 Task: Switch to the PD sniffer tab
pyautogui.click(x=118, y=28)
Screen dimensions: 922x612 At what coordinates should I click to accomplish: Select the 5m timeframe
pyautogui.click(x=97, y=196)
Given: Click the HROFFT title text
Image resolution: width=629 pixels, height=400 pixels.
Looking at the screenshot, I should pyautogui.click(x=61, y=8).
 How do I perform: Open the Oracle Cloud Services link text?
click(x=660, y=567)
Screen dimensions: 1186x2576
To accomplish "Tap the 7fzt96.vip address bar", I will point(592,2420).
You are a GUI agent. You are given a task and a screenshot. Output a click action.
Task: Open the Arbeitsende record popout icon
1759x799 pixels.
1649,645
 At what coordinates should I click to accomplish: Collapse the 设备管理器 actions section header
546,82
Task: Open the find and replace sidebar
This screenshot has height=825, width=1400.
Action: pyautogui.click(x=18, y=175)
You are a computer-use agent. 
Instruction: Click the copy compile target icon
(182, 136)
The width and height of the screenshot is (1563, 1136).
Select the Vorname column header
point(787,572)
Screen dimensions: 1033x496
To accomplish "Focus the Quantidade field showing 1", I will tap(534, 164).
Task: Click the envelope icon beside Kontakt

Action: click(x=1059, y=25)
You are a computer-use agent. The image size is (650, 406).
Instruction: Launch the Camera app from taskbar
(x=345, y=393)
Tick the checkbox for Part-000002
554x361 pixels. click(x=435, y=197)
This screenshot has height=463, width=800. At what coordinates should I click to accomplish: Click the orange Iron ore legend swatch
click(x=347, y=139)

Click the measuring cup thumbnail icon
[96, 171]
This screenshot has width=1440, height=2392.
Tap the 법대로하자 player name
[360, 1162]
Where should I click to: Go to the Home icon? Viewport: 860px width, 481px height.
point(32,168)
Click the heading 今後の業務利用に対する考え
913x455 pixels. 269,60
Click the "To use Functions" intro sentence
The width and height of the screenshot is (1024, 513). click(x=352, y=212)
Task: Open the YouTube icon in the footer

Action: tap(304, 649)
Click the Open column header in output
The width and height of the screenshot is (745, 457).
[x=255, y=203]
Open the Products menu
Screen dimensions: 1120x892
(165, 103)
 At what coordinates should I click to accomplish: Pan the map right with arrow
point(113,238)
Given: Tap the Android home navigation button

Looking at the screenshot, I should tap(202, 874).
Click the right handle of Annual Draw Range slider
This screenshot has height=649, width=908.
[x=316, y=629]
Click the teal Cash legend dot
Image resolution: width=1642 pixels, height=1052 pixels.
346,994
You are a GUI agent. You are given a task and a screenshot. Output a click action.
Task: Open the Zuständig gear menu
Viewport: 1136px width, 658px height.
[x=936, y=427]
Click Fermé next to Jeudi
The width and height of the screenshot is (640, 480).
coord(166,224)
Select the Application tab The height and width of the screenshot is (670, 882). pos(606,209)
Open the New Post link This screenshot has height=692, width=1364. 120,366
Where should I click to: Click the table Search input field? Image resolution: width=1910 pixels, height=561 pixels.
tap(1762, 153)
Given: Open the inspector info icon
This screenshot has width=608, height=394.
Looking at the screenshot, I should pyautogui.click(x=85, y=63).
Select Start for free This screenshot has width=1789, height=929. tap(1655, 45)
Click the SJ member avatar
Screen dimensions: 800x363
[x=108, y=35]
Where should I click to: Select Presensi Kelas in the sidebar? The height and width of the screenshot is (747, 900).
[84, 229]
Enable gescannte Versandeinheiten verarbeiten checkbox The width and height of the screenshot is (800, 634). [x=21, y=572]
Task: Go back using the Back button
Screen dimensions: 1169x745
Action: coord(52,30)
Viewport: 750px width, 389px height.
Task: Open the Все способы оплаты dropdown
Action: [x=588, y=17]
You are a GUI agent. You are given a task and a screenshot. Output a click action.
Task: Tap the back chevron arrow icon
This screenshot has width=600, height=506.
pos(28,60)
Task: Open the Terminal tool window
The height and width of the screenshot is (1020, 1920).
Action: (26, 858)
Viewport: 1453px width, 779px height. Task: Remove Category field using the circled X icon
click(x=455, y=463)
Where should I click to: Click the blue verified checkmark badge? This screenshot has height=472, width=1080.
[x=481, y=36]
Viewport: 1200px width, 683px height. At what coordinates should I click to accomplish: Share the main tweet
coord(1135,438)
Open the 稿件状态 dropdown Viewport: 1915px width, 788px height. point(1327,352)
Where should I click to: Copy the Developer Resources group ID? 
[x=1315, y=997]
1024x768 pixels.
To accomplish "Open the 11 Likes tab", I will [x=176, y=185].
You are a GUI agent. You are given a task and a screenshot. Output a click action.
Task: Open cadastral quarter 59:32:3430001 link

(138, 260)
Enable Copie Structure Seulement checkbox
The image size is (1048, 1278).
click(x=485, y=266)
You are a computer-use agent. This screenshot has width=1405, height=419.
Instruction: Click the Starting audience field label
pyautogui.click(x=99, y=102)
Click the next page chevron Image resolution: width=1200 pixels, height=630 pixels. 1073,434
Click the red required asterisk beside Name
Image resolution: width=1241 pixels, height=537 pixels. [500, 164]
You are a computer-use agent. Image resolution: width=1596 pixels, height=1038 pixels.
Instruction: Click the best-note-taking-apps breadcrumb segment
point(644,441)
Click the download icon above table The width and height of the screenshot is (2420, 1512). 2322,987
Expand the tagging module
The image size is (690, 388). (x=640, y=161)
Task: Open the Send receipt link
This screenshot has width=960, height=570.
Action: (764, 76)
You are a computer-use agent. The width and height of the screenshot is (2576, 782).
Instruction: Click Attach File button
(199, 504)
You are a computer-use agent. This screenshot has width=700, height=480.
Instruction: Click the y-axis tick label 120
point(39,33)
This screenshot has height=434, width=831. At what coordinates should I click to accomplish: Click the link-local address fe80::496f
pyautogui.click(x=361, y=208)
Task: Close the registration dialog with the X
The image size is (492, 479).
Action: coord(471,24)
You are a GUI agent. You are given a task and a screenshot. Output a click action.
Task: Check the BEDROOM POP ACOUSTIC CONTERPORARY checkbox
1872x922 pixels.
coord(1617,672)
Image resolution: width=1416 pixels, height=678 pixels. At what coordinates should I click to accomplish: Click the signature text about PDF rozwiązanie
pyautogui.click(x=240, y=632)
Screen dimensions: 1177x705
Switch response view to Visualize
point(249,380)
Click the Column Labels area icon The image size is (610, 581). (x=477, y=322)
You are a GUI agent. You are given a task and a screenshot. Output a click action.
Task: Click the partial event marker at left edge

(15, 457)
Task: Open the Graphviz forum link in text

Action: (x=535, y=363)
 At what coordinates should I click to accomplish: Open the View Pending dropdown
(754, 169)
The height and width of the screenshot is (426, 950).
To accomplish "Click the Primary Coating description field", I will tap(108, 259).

> [Task to carry out] A single number is the whole answer: the tally of lines above that contain "next".

> [Reply] 2